Juan Martin del Potro, the 20-year-old Argentinian, won his first Grand Slam title today with his five-set victory over No. 1 seed Roger Federer. At the end of the epic 260 minute battle, the score line read 3-6, 7-6, 4-6, 7-6, 6-2.

In 'Greatest Ever?' I had predicted that Federer would win Wimbledon quite easily since his nemesis Nadal was out with an injured knee. Sure, he won Wimbledon. But it wasn't the normal walk in the park that Federer is used to. He was made to struggle and I consider him hugely fortunate to have won it. Had Roddick served first in the fifth set, Federer would have proved me wrong. I thought Federer would retire after winning Wimbledon. He didn't. And I am quite sure as he goes to bed tonight, he would be wishing that he did.

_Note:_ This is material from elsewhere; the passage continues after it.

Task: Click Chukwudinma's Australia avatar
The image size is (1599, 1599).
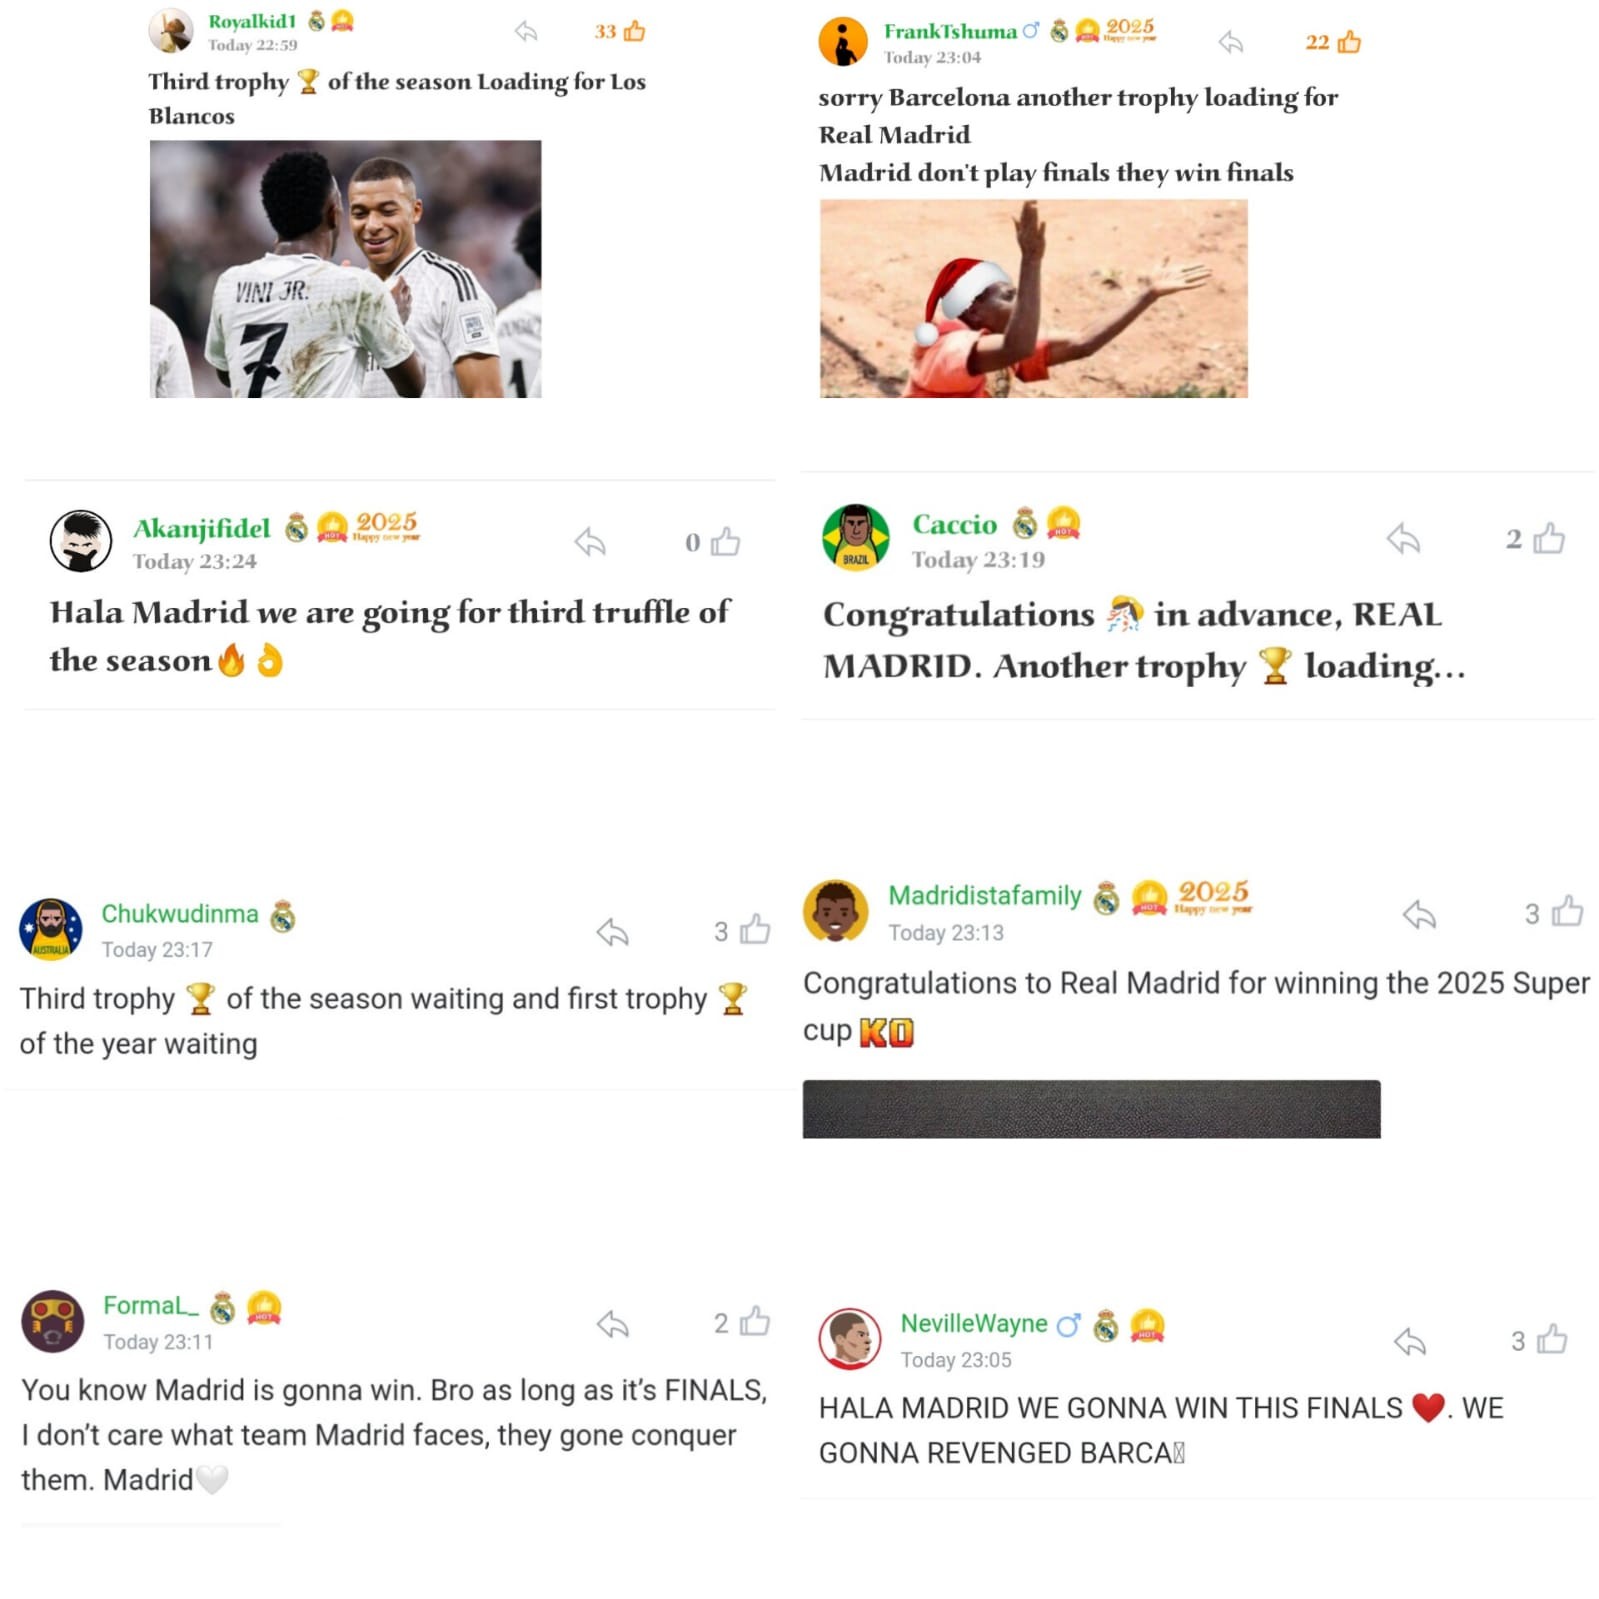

During the fag end of today's US Open final, Federer looked a pale shadow of the champion he once was. Serving at 2-5 down in the last set, he was a bundle of nerves. His forehand was crashing into the net and his backhand was struggling to stay in court. He served 11 double faults. A player double faults either when nervous or when under extreme pressure. The champion shouldn't have experienced either. During the course of the match, Federer has several run ins with the chair umpire and even swore at him. All of a sudden, the halo over Federer's head seemed a little bit murkier. Seeing the champion cut such a sorry figure evoked sympathy in me. I can only imagine how his die hard fans must be feeling.

Let's get one thing clear. Reaching the final of a grand slam is no mean feat. And I am not yet completely writing Federer off. Before he eventually decides to call it a day, Fedex may win a couple more slams. But Federer was not born to win the odd Grand Slam or keep reaching the finals. He was born a champion. He was destined to destroy opponents with the ease of one swatting flies. He wasn't born to be second best. He wasn't born so that a 20 year old kid with a big forehand and a bigger heart could beat him at his game. No! He wasn't. And if only Federer would have realised that!